A Natural Answer: Biologics 101

The term biologic refers to a diverse group of agents that are produced/obtained from biological sources and/or contain biological components. Much like synthetic pharmaceutical agents, biologics are investigated and developed with the aim of targeting and rectifying pathological mechanisms in the human body. However, while synthetic pharmaceuticals mainly affect cellular signaling through the modulation of receptor-ligand interactions, biologics can exert their effects in a myriad of ways through numerous different mechanisms. Biologic agents currently being used for research and therapeutic purposes range from molecules and peptides (e.g., antibodies and hormones), to intact and functional cells (e.g., stem cells), to 3-D structures such as tissues and organs. Because of this diversity, a firm and comprehensive understanding of how biologic agents will behave in different physiological and pathological conditions (e.g., environments, locations, and cell types) is critical to their effective usage and the prevention of side effects.

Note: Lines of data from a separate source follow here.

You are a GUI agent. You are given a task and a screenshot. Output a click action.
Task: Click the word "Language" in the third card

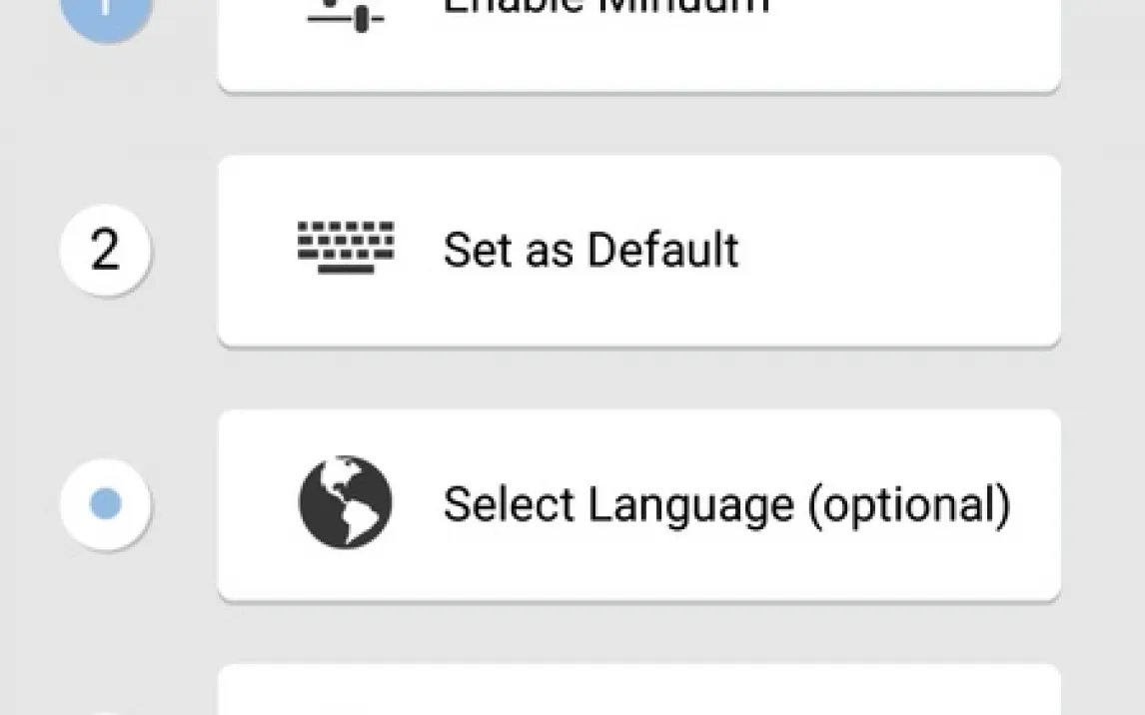point(690,505)
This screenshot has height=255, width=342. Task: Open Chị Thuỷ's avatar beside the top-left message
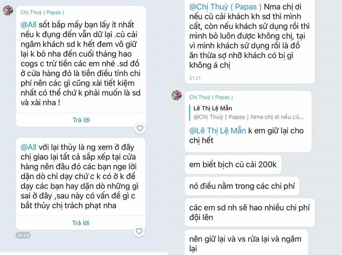coord(8,11)
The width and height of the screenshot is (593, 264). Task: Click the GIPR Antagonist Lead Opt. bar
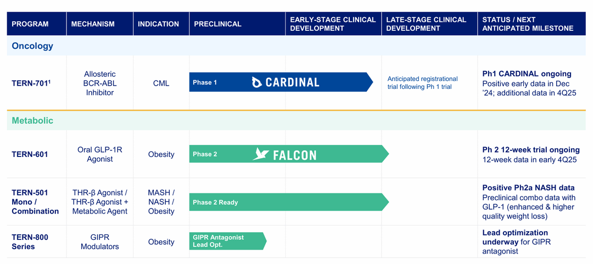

Small but mighty: molecular biologics

Molecular agents are perhaps the biologics most similar to traditional pharmaceuticals, since both classes of agents function by directly modulating cellular mechanisms. However, molecular biologics are capable of a much wider range of targets and effects. For example, antibodies can interact with any potential antigen – not only surface receptors – to promote a desired cell-cell interaction, while hormones and cytokines can modulate not only cellular function, but also induce more systemic effects such as microenvironment condition changes. 

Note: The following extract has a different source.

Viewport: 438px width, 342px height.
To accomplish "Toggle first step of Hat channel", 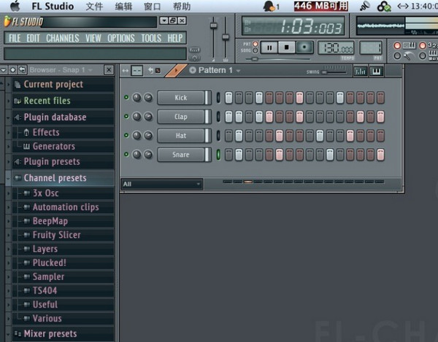I will pos(228,136).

Changing blueprints: genetic biologics

One major difference between pharmaceuticals and biologics is their relative abilities to interact with genetic elements. Pharmaceuticals can indirectly induce changes at the genomic or transcriptional level by up- or downregulating cell signaling pathways that affect transcriptional regulators such as NF-κB. In contrast, biologic agents can include genes and/or gene sequences that integrate into the genome, nucleic acid structures/sequences that directly interact with translational products (e.g., DNA/RNA interference), and gene editing machinery (e.g., CRISPR, Cre recombinase) that can be activated when desired. In this way, biologics can directly modulate the expression and/or transcription of existing genes and change the genome through the addition or alteration of genetic sequences. 

Another dimension: cellular and tissue biologics

Much of the excitement surrounding biologics is their potential to not only modulate existing mechanisms, but also to generate de novo cells and tissues. Initial investigations on whether extracted or cultured cells could be introduced into the body for therapeutic purposes were met with limited success, but improved understanding of cellular behavior, gene editing, and stem cell technology have resulted in the development of new custom engineered cells for both therapeutic and research aims. These cells can now be used as agents themselves for adaptive cell therapy research, they can serve as disease models or cellular factories for the production of other biologics, or they can be placed in combination with other cells on synthetic or biologic scaffolds in tissue engineering research. 

Ever forward: the potential of biologics

The conception, production, and usage of biologics has both emerged from – and contributed significantly to – our understanding of biological systems under physiological and pathological conditions. Biologics represent a way forward that is more closely aligned with natural pathways and mechanisms, and in doing so offers researchers more relevant models and more accurate data in their quest to better understand the diseases and health care obstacles afflicting the population.